In summary, two factors have significantly influenced the recent changes: First, the intensifying competition between the United States and China on the international stage, and second, the Ukraine war and the consequent search by Western powers for alternative energy resources.
The world is witnessing a new arena of competition between the East and the West. Unlike the Cold War era, when the competition bore a stark ideological contrast that forced regional partners to adopt the ideology of their superpower patrons, the current contest is purely geopolitical. This situation allows regional powers to maneuver for their optimal position and secure maximum benefits while consolidating their preferred form of governance. This evolving geopolitical landscape has given the regional powers greater room to maneuver and further entrench their authoritarian practices, highlighting the nexus between global power shifts and regional political dynamics.
From authoritarian understanding to authoritarian order
In the rapidly evolving political landscape of the Middle East, the pieces seem to be falling into place to form a new paradigm—an authoritarian order. This order stems from a series of mutual understandings among various regional actors to normalize and stabilize their relationships.
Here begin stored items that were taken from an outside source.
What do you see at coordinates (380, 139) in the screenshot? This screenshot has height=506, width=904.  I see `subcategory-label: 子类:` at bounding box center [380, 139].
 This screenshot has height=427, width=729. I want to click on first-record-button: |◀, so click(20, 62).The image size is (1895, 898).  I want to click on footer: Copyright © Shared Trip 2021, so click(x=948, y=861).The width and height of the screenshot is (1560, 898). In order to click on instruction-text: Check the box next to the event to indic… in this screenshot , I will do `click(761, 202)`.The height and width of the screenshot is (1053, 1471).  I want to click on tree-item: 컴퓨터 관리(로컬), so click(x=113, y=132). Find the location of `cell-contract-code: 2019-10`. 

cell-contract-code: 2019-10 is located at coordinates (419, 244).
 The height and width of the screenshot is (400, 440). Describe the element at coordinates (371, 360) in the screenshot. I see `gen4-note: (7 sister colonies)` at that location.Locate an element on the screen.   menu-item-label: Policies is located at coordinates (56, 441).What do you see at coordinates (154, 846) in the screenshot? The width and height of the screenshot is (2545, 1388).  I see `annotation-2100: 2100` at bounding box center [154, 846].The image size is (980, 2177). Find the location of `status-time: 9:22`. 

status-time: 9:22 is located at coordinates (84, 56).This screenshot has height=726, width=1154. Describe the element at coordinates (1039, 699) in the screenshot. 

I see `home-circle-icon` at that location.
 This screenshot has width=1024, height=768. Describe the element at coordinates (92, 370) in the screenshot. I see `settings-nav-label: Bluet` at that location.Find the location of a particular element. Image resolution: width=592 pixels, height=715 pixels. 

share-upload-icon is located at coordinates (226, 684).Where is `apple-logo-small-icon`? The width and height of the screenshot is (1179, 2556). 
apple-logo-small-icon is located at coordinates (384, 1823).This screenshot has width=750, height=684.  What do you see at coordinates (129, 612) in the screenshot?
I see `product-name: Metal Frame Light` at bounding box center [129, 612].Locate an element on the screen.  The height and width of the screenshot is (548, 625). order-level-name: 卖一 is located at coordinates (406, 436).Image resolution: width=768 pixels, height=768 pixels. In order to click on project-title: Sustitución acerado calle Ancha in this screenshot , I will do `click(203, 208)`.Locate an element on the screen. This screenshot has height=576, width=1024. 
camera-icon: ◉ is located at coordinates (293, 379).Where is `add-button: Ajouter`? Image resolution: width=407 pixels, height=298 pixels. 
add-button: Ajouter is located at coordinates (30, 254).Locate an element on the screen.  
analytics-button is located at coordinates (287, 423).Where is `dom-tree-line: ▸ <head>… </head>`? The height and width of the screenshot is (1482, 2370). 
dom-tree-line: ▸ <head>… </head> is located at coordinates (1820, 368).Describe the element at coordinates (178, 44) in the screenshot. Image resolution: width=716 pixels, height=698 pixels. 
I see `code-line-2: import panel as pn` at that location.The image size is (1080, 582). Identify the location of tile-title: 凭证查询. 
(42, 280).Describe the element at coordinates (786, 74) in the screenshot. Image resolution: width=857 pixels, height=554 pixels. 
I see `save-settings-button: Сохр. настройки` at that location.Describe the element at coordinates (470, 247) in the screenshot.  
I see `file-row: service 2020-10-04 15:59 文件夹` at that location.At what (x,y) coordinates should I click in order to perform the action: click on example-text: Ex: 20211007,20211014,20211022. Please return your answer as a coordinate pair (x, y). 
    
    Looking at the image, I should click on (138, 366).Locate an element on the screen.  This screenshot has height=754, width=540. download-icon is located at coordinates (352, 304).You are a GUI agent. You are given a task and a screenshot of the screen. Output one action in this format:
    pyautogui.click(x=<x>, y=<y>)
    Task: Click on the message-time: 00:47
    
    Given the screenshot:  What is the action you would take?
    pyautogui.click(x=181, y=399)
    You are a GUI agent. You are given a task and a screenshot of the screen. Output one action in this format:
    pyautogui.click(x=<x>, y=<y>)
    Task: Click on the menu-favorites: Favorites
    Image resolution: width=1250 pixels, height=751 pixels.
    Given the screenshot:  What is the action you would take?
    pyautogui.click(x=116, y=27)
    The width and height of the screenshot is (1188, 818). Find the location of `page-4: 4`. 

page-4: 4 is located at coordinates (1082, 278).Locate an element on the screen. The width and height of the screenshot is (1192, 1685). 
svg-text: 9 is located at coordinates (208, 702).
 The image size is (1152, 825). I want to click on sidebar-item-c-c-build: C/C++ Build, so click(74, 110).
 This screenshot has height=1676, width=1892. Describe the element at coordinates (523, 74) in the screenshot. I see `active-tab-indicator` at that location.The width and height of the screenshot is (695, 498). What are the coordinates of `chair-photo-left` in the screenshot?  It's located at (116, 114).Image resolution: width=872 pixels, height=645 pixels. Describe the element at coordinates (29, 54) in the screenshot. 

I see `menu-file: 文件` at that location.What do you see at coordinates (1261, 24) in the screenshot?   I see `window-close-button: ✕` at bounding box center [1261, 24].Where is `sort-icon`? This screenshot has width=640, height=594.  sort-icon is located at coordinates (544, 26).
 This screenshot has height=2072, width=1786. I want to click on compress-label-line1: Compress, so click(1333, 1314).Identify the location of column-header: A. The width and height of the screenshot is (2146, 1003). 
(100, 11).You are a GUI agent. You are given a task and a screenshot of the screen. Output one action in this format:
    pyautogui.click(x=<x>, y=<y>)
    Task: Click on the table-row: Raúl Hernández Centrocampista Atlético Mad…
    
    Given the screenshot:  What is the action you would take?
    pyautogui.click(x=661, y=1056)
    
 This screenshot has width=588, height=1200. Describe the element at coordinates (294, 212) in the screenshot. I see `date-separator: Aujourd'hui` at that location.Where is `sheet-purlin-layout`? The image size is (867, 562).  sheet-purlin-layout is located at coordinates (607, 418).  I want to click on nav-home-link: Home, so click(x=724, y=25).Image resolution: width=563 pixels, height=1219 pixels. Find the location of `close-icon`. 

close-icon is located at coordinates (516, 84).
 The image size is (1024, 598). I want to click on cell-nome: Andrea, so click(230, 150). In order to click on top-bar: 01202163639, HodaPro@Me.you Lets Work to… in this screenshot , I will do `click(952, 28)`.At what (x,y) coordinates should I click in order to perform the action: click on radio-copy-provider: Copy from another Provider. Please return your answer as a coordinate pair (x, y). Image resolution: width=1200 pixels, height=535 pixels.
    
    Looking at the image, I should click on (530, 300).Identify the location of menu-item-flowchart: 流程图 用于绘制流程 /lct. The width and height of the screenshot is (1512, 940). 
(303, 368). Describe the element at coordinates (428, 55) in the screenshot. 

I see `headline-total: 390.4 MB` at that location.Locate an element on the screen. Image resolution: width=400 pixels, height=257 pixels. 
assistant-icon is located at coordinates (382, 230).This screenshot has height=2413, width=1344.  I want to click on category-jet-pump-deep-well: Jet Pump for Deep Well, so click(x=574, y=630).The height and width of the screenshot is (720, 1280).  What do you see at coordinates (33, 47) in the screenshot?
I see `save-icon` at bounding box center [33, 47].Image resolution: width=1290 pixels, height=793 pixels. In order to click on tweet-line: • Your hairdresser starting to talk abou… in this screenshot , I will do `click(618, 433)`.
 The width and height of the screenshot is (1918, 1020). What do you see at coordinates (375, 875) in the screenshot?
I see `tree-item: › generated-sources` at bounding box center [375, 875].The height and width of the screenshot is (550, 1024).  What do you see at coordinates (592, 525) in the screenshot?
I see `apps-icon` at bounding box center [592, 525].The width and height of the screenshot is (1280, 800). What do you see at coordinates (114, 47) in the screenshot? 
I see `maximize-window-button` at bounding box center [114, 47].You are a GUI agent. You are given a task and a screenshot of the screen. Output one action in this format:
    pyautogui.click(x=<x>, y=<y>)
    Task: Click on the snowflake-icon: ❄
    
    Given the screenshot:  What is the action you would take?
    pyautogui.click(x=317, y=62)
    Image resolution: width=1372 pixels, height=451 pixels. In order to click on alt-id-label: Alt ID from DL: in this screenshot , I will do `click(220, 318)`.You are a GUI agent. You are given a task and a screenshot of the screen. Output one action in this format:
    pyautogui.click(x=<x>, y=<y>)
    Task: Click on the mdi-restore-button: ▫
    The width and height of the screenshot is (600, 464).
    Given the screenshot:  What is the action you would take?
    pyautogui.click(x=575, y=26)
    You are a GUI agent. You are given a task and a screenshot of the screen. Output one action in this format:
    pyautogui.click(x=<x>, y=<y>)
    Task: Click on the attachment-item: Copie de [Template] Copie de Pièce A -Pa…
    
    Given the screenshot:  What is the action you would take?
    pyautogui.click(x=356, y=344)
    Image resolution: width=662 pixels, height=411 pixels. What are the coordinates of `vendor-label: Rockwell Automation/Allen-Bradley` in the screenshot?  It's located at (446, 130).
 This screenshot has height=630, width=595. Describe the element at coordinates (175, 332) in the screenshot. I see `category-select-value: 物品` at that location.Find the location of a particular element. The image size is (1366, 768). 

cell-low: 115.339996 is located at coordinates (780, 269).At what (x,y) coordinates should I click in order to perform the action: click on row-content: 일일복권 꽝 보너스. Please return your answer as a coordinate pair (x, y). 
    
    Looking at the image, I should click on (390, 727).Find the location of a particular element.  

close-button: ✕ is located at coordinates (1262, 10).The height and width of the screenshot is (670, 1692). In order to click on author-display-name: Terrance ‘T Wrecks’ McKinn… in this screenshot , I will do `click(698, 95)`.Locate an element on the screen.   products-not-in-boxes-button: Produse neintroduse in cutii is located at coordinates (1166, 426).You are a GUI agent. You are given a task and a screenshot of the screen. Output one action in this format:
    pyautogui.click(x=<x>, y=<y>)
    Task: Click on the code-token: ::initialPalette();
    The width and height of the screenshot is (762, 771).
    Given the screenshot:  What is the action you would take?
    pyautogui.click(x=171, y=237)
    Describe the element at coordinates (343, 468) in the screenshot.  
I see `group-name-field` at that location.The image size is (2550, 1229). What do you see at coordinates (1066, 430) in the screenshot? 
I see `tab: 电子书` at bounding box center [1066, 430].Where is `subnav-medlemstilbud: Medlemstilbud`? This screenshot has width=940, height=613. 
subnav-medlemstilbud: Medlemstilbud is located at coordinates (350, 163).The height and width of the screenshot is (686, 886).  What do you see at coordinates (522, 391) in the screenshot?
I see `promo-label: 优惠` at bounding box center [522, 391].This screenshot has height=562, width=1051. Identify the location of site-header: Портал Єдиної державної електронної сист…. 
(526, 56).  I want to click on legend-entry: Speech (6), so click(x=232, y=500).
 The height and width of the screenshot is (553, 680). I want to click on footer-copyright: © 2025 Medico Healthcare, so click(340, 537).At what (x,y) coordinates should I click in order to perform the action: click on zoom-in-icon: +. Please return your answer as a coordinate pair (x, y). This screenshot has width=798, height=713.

If this shared understanding quells regional conflicts and disputes, it could usher in a new era of authoritarian stability.
Characteristic of this emerging order is the implicit understanding among regional authoritarian governments that there is an advantage to non-interference in each other’s internal affairs. This understanding is, in part, driven by fear of a domino effect if one regime were to fall and, on the other hand, by the interests of external powers in preserving the status quo. Consequently, the idea of democratic regime change has become an increasingly unpalatable concept within the region.
A new sense of inclusion also marks this order, extending its reach to Shia Iran and its allies in the so-called “axis of resistance.” Iran’s recent steps toward normalizing relations with its Sunni Arab neighbors indicate Tehran’s perception that these countries are no longer mere “proxies” of the United States. Iran now feels that regional actors recognize and respect its position and interests.
Another defining feature of the emerging order is its place within the competition of external great powers, with the West on one side and Russia and China on the other.
For instance, Iran relies on China as its primary economic lifeline amid Western-imposed sanctions. Simultaneously, Saudi Arabia has set its sights on attracting significant Chinese investment and actively participates in Beijing’s Belt and Road Initiative (BRI). The strategic alignment between Saudi Arabia and China holds considerable importance as Riyadh seeks to diversify its economy and strengthen its global partnerships. China’s growing interests in both countries could increase mutual caution against escalating conflict.